##### Document excerpt #####
ICP-MS analysis of a number of black salve products has found they contain between 20 to 45% zinc chloride by weight, easily exceeding the zinc chloride IC50 concentrations of 334.74 μM for the A375 and 612.35 μM for the A431 cell lines [12]. One manufacturer also lists chapparal leaves containing 17% NDGA as the second highest black salve ingredient by weight in their formulation behind zinc chloride (Alpha Omegalabs https://www.alphaomegalabs.com/cansemar-black-topical-salve-22g.html). Despite the IC50 values of NDGA being higher than the majority of the alkaloids present in black salve at 117.94 μM against the A375 and 201.96 μM against the A431 cell lines, it is expected they are present in sufficiently high concentrations in black salve to exceed their IC50 values. This suggests that apart from the alkaloid constituents of black salve, non-alkaloid constituents would also be expected to contribute significantly to its cytotoxic effect and are likely to also pose a risk to normal tissues.

Of interest, all black salve constituents showed greater cytotoxicity against the two skin cancer cell lines tested than the skin cancer therapeutic 5-Fluouracil with 24 hours of compound exposure. The cytotoxicity of 5-FU was considerably increased against the A375 cell line after 72 hours of compound exposure with an IC50 of 10.81 μM while sanguinarine still had a superior cytotoxic effect with an IC50 value of 1.77 μM at 72 hours (similar to that at 24 hrs).
##### Record set #####
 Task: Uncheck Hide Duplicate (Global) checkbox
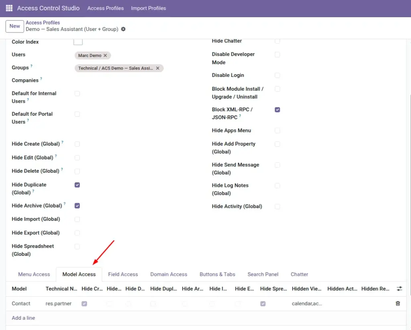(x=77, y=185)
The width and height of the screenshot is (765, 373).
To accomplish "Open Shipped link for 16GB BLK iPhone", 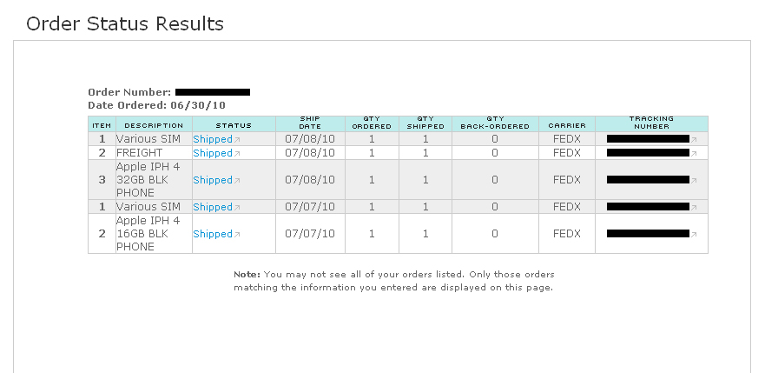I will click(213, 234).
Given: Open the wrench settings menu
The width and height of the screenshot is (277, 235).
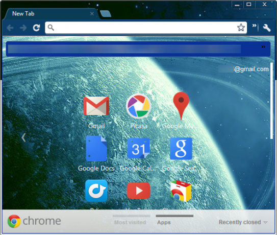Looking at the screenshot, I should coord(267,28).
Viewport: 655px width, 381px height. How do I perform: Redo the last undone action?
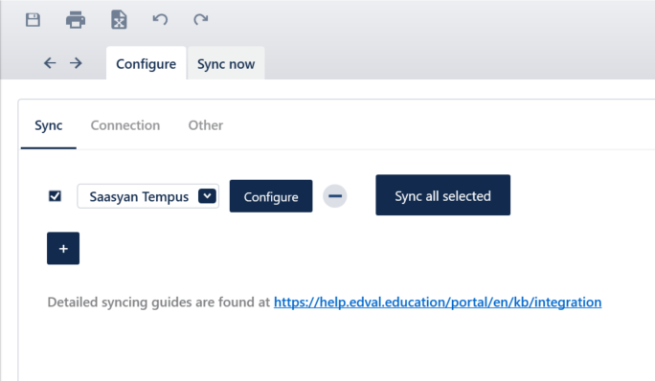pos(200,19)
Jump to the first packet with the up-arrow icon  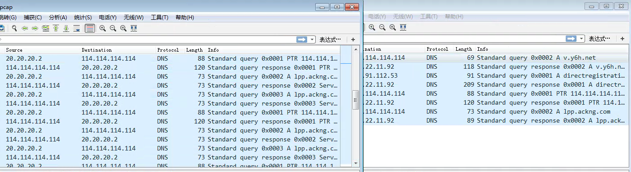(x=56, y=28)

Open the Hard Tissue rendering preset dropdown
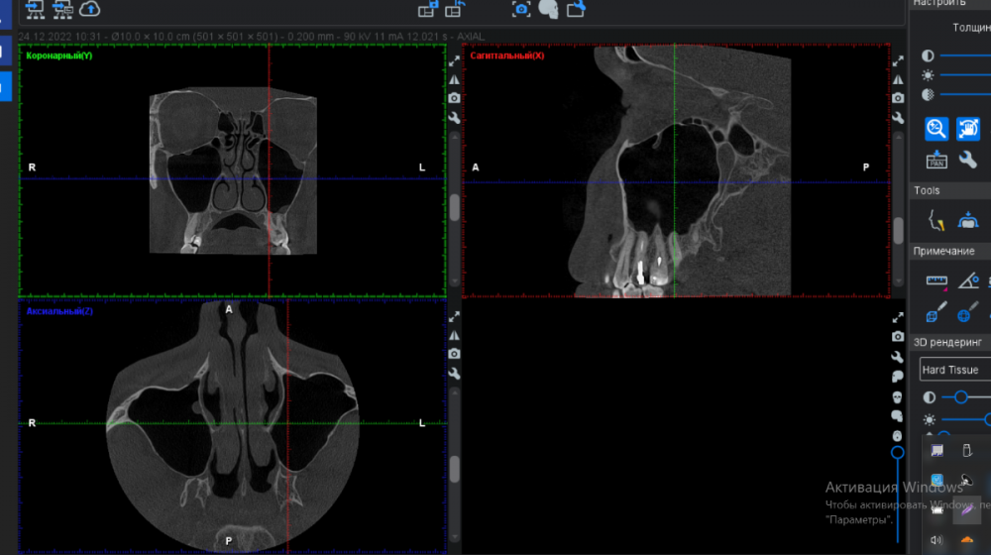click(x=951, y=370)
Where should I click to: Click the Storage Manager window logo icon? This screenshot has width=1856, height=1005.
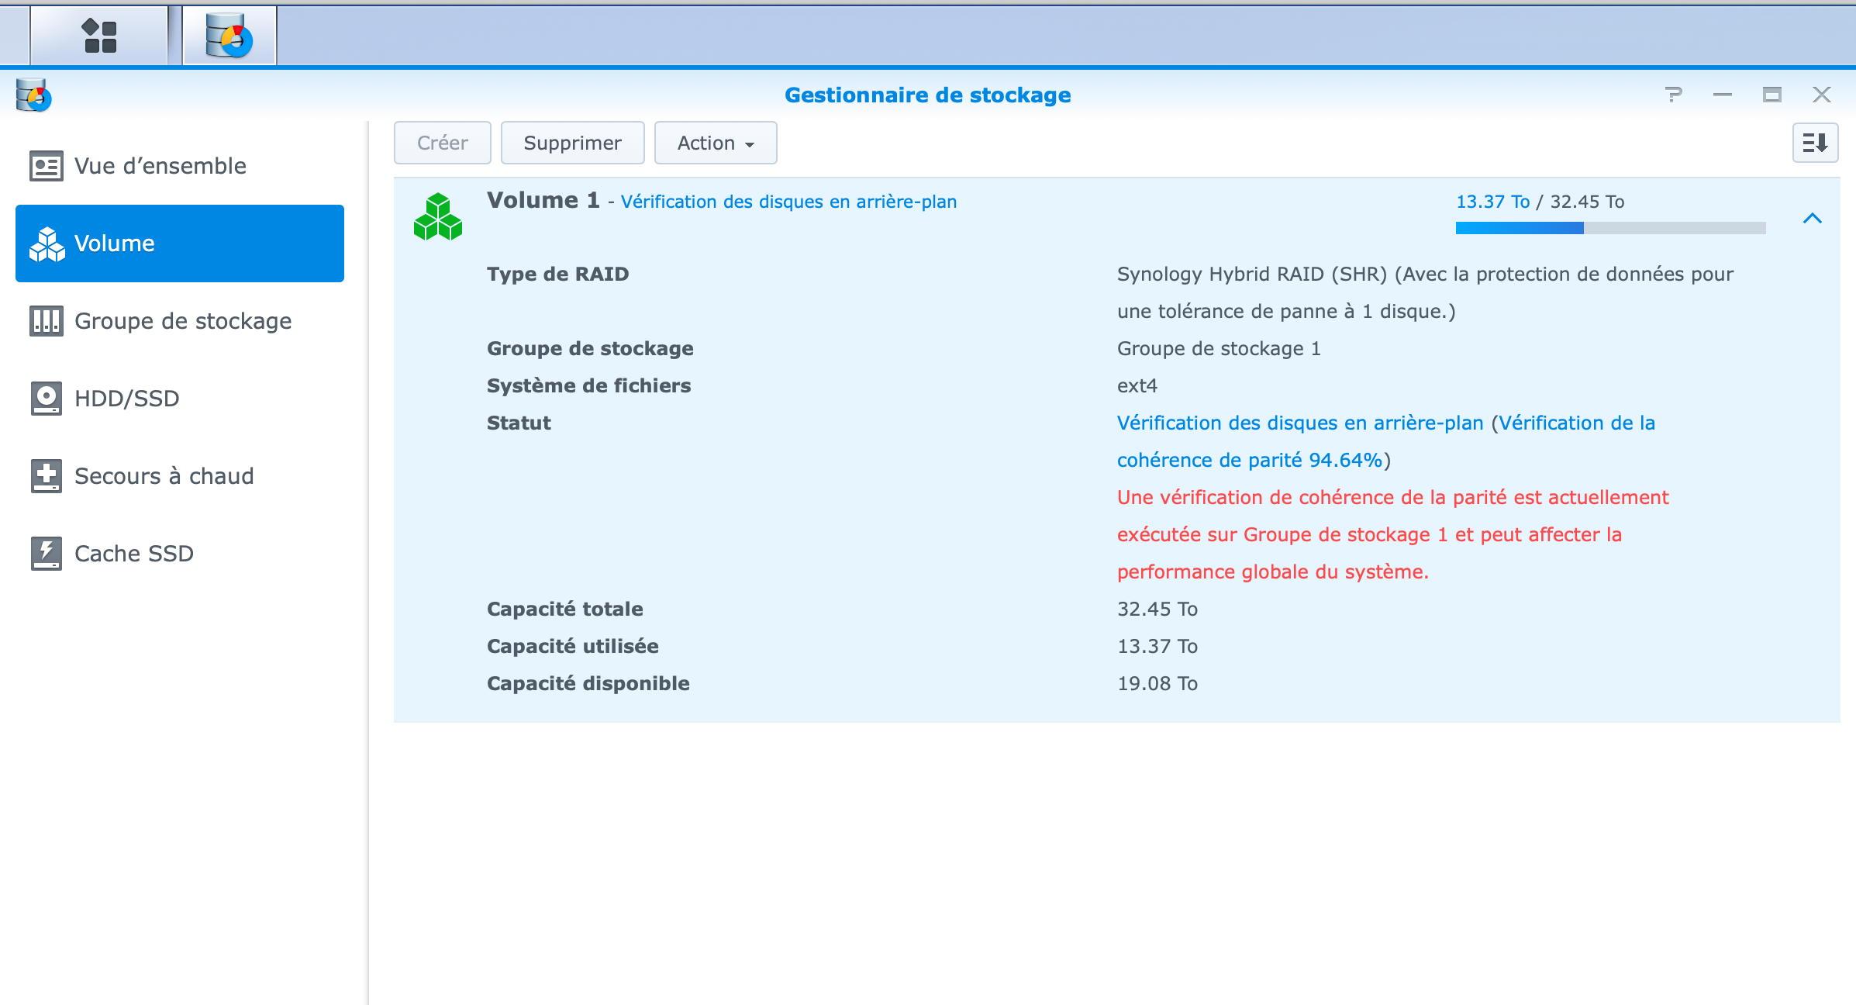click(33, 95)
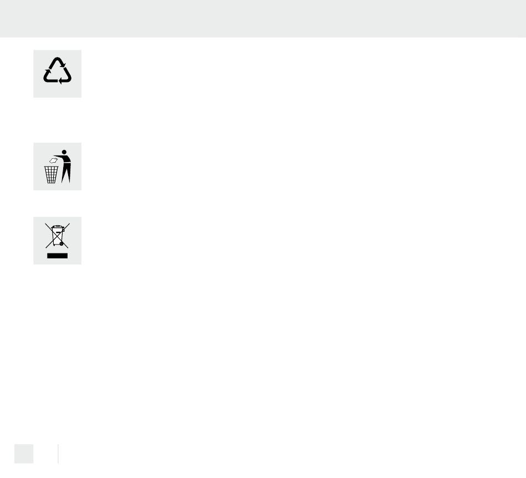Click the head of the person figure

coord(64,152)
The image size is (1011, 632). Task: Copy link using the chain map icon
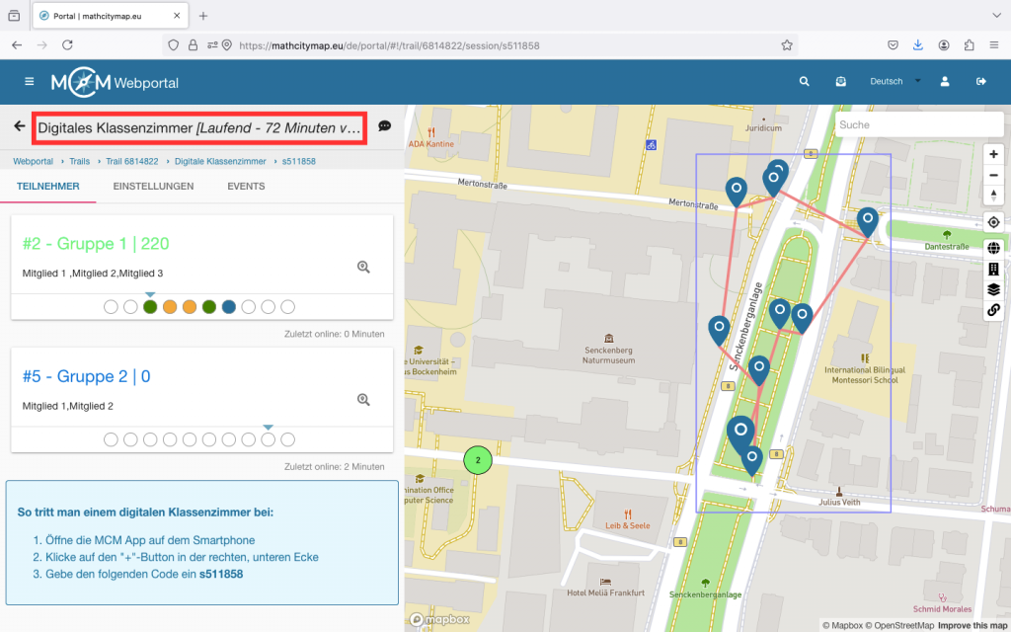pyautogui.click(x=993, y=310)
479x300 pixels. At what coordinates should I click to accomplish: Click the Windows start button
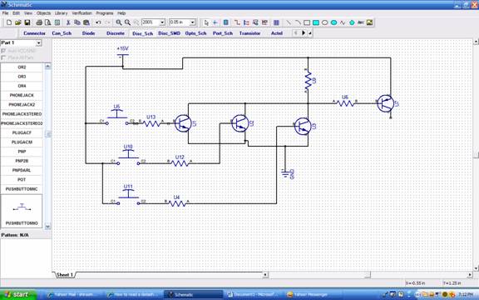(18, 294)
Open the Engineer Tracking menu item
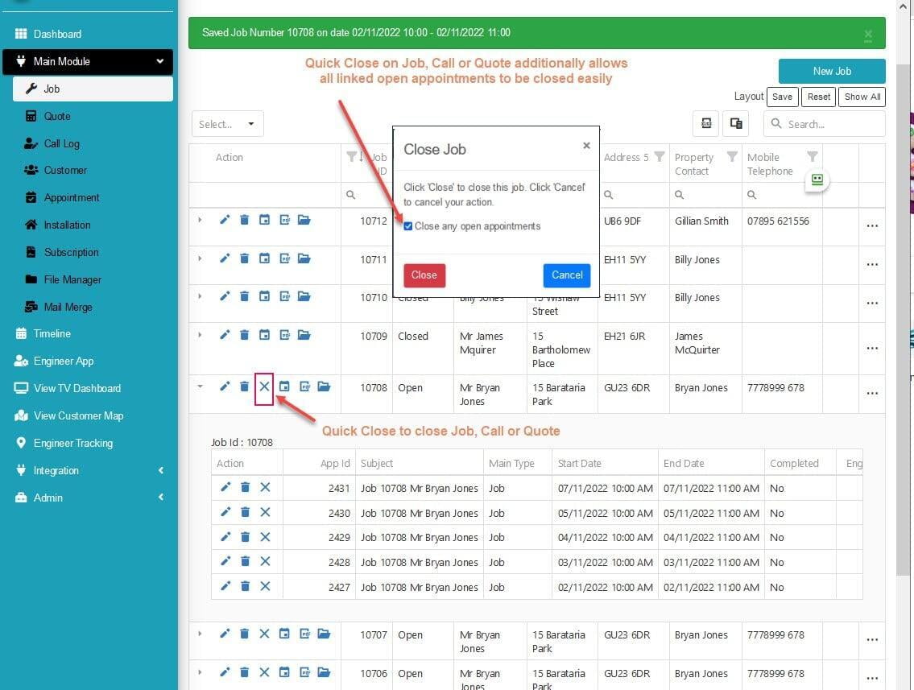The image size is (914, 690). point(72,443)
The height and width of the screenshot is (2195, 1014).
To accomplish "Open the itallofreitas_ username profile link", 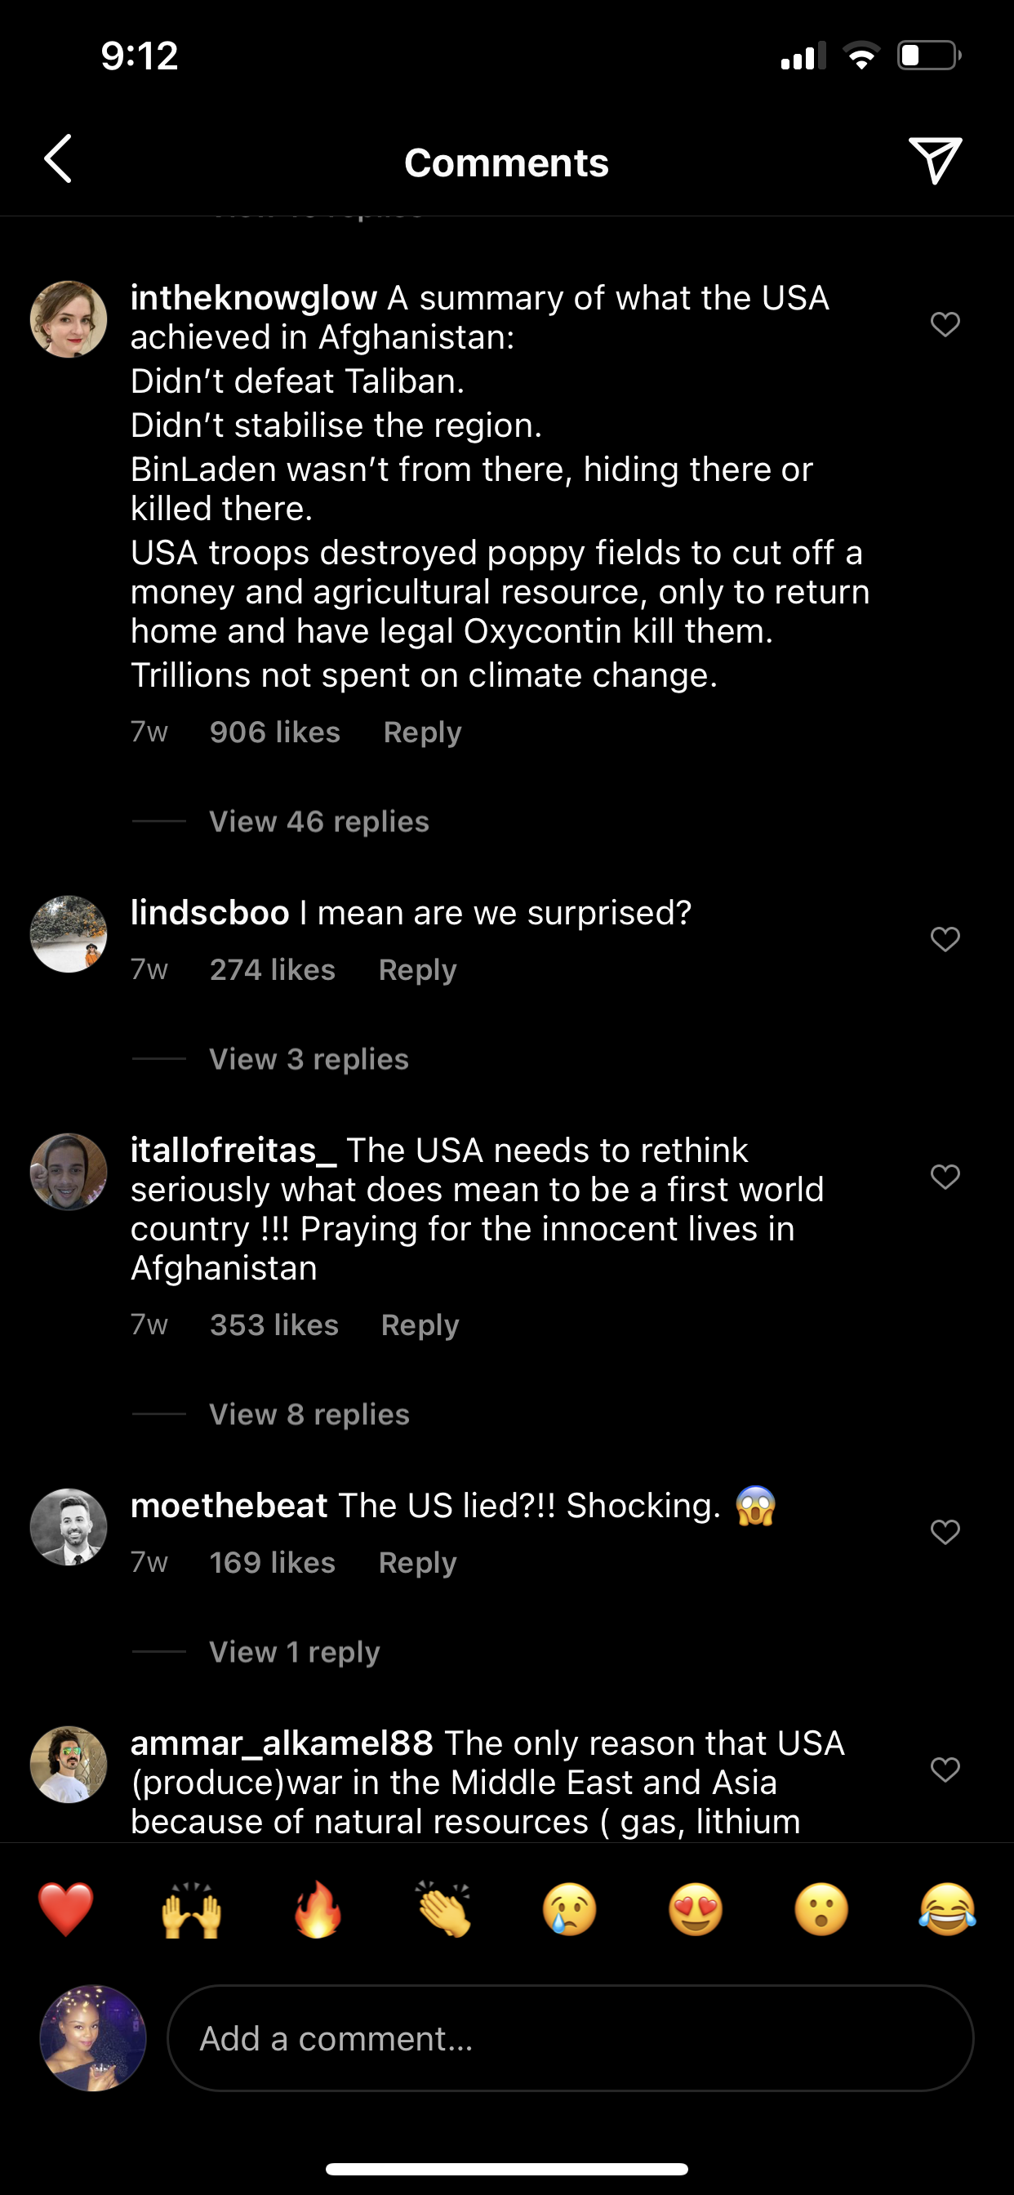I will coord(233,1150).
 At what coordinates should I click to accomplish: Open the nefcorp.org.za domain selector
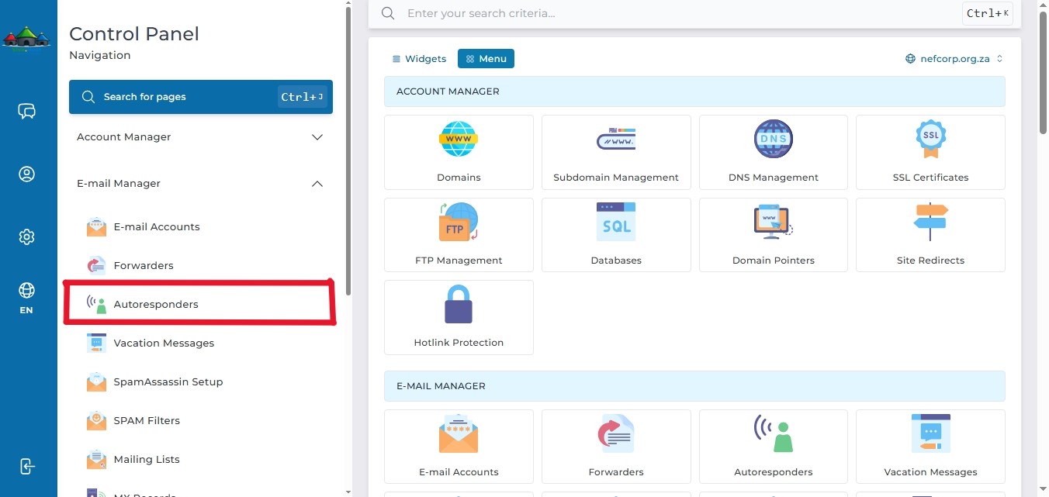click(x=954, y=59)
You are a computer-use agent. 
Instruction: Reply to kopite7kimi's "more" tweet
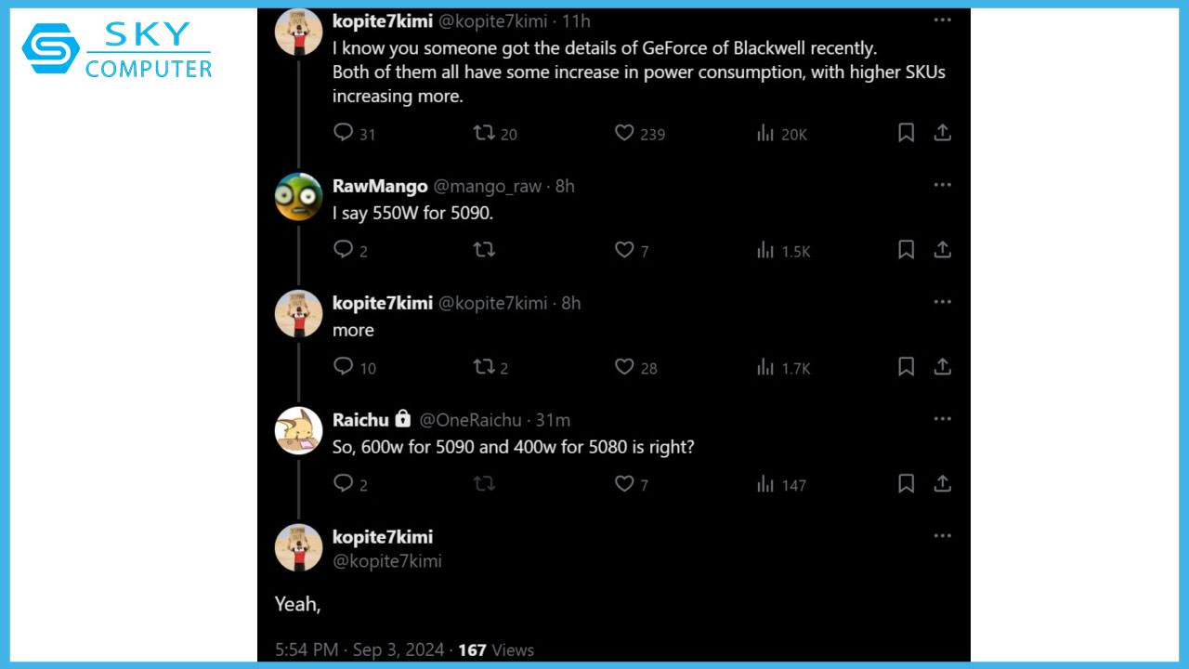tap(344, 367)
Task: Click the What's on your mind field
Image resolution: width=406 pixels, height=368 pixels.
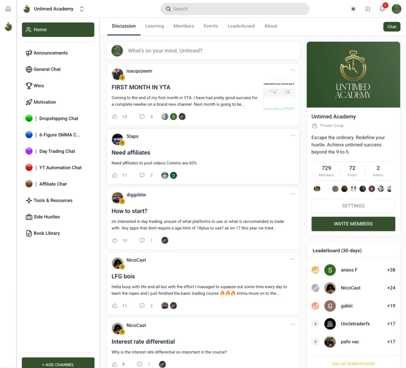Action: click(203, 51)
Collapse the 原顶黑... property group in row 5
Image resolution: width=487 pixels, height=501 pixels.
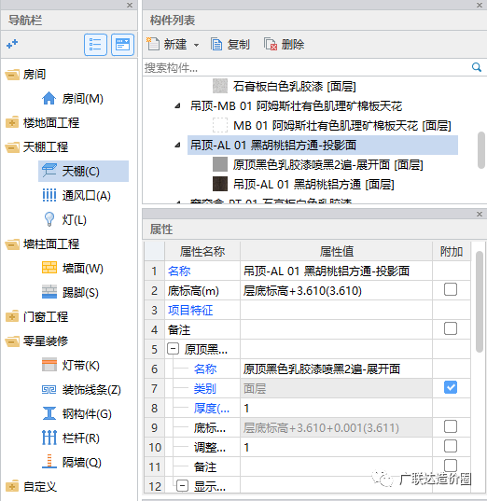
#####
**What this exercise asks:**
1) According to the black salve excerpt, why would non-alkaloid constituents be expected to contribute significantly to the salve's cytotoxic effect?
2) Return the part of the black salve excerpt starting at "Of interest, all" and ending at "that at 24 hrs).", copied exactly.

**Responses in order:**
1) Analysis found that black salve products contain 20 to 45% zinc chloride by weight, easily exceeding zinc chloride's IC50 concentrations for the A375 and A431 cell lines. NDGA's IC50 values are higher than those of most of the alkaloids present, but NDGA is expected to be present in high enough concentrations to exceed them.

2)
Of interest, all black salve constituents showed greater cytotoxicity against the two skin cancer cell lines tested than the skin cancer therapeutic 5-Fluouracil with 24 hours of compound exposure. The cytotoxicity of 5-FU was considerably increased against the A375 cell line after 72 hours of compound exposure with an IC50 of 10.81 μM while sanguinarine still had a superior cytotoxic effect with an IC50 value of 1.77 μM at 72 hours (similar to that at 24 hrs).